WHAT WE DO IN LIFE, ECHOES IN ETERNITY

colemania1988

New Member
hey guys, would greatly appreciate all who could give me a translation for the quote "WHAT WE DO IN LIFE, ECHOES IN ETERNITY" all feedback welcome
 

colemania1988

New Member
thanx, although that is scarily different to previous translations i have been given. could you give me some feedback on this translation on how accurate it is "QUID IN VITA FACIMUS, AETERNE RESONAT"
 

Andy

Civis Illustris
Actually, what you posted means: What in life we do, resounds eternally, not in eternity. The '-e' ending in aeternus modifies it into an adverb. No biggie here, just that if you want a precisely literal translation:

Quod in vita facimus, in aeternitate sonat

Sonat here has a special usage:
sono, sonare, sonavi, sonatus V (1st) 1 1 [DXXAO]
|echo/resound; be heard, sound; be spoken of (as); celebrate in speech;
 

QMF

Civis Illustris
I like my use of the nymph better ;)
Oh, I also thought you put "afterlife" instead of eternity.
Mine literally means:
Echo cries out our deeds in life in Erebus (the underworld).
 

QMF

Civis Illustris
I suppose :)
And is the subjunctive intended above (faciamus) or is that a typo?
 

Andy

Civis Illustris
No, it's facimus.

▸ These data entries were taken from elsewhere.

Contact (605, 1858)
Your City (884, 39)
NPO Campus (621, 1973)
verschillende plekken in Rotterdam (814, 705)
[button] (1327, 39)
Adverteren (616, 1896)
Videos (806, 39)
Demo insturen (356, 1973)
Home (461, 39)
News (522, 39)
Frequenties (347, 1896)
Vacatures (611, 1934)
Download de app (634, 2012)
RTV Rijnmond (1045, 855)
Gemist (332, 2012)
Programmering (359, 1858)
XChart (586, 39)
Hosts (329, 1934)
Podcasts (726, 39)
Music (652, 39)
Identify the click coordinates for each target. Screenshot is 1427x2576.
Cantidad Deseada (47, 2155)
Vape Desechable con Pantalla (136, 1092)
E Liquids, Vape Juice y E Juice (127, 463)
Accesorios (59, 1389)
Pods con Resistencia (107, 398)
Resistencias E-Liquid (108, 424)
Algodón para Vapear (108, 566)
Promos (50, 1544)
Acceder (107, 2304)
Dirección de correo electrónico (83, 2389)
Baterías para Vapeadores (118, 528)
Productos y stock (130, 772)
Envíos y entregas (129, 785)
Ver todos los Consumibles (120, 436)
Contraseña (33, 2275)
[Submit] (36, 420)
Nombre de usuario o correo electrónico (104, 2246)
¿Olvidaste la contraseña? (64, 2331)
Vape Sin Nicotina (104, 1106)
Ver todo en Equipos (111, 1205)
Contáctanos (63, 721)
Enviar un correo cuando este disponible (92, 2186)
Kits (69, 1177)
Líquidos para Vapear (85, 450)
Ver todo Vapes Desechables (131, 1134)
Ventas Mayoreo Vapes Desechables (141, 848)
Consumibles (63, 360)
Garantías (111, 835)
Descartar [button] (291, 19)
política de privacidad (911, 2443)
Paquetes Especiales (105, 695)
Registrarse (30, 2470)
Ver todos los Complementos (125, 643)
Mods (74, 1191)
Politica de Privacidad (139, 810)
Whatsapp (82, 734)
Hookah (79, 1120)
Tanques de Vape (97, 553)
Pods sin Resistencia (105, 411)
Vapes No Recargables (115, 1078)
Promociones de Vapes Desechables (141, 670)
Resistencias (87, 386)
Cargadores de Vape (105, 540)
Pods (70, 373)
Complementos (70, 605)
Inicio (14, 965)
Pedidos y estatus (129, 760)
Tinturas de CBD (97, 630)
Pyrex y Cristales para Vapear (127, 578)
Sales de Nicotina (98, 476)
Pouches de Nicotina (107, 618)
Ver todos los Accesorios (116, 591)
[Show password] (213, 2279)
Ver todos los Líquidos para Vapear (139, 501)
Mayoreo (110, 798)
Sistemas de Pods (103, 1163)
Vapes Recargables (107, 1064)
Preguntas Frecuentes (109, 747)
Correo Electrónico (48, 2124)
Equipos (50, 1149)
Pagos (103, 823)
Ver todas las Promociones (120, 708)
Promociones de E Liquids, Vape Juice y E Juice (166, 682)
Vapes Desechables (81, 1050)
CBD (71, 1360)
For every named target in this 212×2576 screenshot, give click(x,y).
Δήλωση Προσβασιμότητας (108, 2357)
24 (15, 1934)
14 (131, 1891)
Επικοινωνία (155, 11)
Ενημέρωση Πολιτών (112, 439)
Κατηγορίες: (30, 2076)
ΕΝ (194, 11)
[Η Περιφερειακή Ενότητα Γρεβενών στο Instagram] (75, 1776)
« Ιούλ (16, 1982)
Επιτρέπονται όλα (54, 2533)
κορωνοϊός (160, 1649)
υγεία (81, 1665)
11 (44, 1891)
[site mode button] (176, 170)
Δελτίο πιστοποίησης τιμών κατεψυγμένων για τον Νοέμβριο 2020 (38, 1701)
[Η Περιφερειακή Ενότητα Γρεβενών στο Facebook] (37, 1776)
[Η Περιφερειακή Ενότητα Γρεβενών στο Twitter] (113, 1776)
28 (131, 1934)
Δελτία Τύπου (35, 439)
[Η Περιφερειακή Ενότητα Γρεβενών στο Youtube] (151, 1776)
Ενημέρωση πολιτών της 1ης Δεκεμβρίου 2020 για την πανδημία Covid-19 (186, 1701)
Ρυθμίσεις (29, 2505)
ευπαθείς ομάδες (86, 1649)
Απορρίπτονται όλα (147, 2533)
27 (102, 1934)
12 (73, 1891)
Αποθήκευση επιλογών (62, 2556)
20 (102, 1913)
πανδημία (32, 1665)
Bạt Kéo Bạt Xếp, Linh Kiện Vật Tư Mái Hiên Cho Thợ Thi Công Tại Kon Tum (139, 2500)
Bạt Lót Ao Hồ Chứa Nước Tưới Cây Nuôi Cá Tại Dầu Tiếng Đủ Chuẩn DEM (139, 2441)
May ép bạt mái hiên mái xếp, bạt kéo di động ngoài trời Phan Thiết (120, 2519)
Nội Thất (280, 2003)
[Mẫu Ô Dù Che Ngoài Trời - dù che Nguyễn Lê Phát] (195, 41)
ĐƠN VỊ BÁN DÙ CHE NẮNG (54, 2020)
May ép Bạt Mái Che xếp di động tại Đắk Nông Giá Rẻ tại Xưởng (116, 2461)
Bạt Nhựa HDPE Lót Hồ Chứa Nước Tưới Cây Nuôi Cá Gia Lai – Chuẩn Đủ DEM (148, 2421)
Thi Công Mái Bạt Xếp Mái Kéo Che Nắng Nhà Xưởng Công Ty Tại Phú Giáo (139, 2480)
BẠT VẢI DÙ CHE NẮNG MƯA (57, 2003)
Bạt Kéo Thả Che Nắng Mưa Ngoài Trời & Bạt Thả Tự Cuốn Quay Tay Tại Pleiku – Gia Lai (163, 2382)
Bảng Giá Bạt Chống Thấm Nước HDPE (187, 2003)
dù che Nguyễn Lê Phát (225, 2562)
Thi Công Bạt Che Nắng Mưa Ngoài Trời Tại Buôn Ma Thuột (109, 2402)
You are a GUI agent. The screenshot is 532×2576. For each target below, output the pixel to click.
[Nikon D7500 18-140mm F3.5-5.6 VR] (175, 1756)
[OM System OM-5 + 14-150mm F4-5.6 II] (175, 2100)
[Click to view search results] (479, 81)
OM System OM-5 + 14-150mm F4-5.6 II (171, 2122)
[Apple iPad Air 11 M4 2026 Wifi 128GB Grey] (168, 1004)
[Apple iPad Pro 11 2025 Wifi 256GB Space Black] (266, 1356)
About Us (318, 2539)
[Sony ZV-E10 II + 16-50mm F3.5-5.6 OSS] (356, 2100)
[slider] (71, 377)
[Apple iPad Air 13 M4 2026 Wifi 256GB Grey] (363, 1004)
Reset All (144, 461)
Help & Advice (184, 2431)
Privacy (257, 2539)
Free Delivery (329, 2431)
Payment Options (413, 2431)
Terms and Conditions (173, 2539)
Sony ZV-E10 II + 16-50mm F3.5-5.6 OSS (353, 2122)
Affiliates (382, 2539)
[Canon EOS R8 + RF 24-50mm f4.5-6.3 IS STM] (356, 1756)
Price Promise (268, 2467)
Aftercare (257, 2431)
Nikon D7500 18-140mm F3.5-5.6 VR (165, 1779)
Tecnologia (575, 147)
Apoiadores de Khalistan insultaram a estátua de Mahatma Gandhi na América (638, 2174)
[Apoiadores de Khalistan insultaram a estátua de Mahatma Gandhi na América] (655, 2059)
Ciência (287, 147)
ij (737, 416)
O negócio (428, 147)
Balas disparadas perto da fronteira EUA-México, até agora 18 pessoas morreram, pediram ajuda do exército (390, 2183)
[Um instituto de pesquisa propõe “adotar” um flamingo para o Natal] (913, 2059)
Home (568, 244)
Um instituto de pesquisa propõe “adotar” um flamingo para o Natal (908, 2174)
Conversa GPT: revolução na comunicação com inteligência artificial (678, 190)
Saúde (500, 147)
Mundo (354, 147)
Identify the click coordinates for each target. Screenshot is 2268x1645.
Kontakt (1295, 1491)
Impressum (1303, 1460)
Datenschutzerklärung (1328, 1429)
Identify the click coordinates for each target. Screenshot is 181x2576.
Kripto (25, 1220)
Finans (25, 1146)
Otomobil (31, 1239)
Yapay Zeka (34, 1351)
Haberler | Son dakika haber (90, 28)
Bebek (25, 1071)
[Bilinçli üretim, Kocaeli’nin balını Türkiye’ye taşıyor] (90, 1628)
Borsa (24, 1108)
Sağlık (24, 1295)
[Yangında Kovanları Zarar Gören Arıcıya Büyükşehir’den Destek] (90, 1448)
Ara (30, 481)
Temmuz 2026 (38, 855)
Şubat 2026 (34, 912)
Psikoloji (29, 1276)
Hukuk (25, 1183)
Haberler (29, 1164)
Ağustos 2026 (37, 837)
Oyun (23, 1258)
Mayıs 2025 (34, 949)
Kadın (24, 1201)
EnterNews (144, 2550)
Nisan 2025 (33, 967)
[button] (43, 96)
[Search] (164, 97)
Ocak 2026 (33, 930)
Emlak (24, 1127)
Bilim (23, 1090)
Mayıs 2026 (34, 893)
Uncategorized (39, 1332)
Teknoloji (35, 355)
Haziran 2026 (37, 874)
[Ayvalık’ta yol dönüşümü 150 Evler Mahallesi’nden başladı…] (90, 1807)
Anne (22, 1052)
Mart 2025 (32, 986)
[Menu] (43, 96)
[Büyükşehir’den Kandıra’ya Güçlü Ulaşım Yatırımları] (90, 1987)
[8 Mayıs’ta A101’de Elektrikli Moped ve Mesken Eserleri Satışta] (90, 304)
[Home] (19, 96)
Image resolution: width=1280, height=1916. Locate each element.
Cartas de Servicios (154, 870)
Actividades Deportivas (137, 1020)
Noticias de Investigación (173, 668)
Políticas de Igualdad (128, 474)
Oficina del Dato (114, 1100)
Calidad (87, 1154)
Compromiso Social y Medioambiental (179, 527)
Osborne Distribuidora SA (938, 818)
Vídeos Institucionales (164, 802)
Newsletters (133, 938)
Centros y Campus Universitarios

Faciamus is the subjunctive. If you used faciamus, the sentence would be: What in life may we do, echoes in eternity.

The literal translation you're asking for:

Quod in vita facimus, in aeternitate sonat
 

colemania1988

New Member
is this also correct? QUOD IN VITA FACIMUS, IN AETURNUM RESONAT? could you please state the difference between the setances, many thanx
 

QMF

Civis Illustris
In aeternum is a prepositional phrase serving as an adverb. It literally means "into the eternal [possibly insert noun here]". In perpetuum is "into the perpetual [possibly insert noun here]" etc. Latin tends to use such phrases to refer to those ideas (my CLC book used in perpetuum as its only form of "forever", which is where I get the idea that it was common idiom)
Aeterne is an actual adverb, which Latin is not quite as fond of as English is. It would most accurately be translated as "eternally".
 
A

Anonymous

Guest
trying to translate a quote from the movie Gladiator for a friend. This is what i have, i would appreciate any help and/or observations on this topic. Thank you in advance!

Quis Nos Operor In Vita, Refero In Infinitio

-What we do in life, echoes in eternity
 

scrabulista

Consul
Staff member
Was this what they said in the movie? I don't remember if it was all in English or not.
 

cepasaccus

Civis Illustris
Re: Need help with a translation

What we do in life, echoes in eternity
How about:

Quid in vita facimus, aeternitatem tangit.

vale
 

Iynx

Consularis
There seems to be some confusion about what's going on here. Are we trying to translate "Quis Nos Operor In Vita, Refero In Infinitio" into English? If so, we should really be in the Latin-to-English section.

But this, as it stands, seems to me to be very poor Latin. Operor ("to busy oneself" or "to perform religious rites") is a first-person singular form. So nos ("we") cannot be its subject. Furthermore, it is strictly transitive-- so nos cannot be its object. So apart from the in vita ("in life") I can't make any sense out of the part before the comma. "Refero in infinitio could mean "I recall in infinity"-- if there were a word, infinitium, meaning "infinity", which as far as I know there is not. The nominative in question might be infnitio (in which case we might have in infinitione, or in infinionem), or infinitum (in infinito, or in infinitum). Let us suppose that in infinitio is an error for in infinito, and move on. One might expect a future tense here (referam) but that's a minor point. What will "I" recall? Quis is usually an interrogative, but it can be a relative meaning "anything that" or "anyone who". But quis can not be the object of operor, which, as I have pointed out, is intransitive-- and even if that were not the case, quis is a masculine /feminine nominative.

So we have what amounts to gibberish. But hold on, perhaps all is not lost. Is this something that someone heard in a movie? Perhaps they did not hear part of it correctly. What is the minimal emendation we might make to come up with a meaningful sentence? Maybe

Quidquam ago in vita, referam in infinito.

Not very close. So you've got me stumped.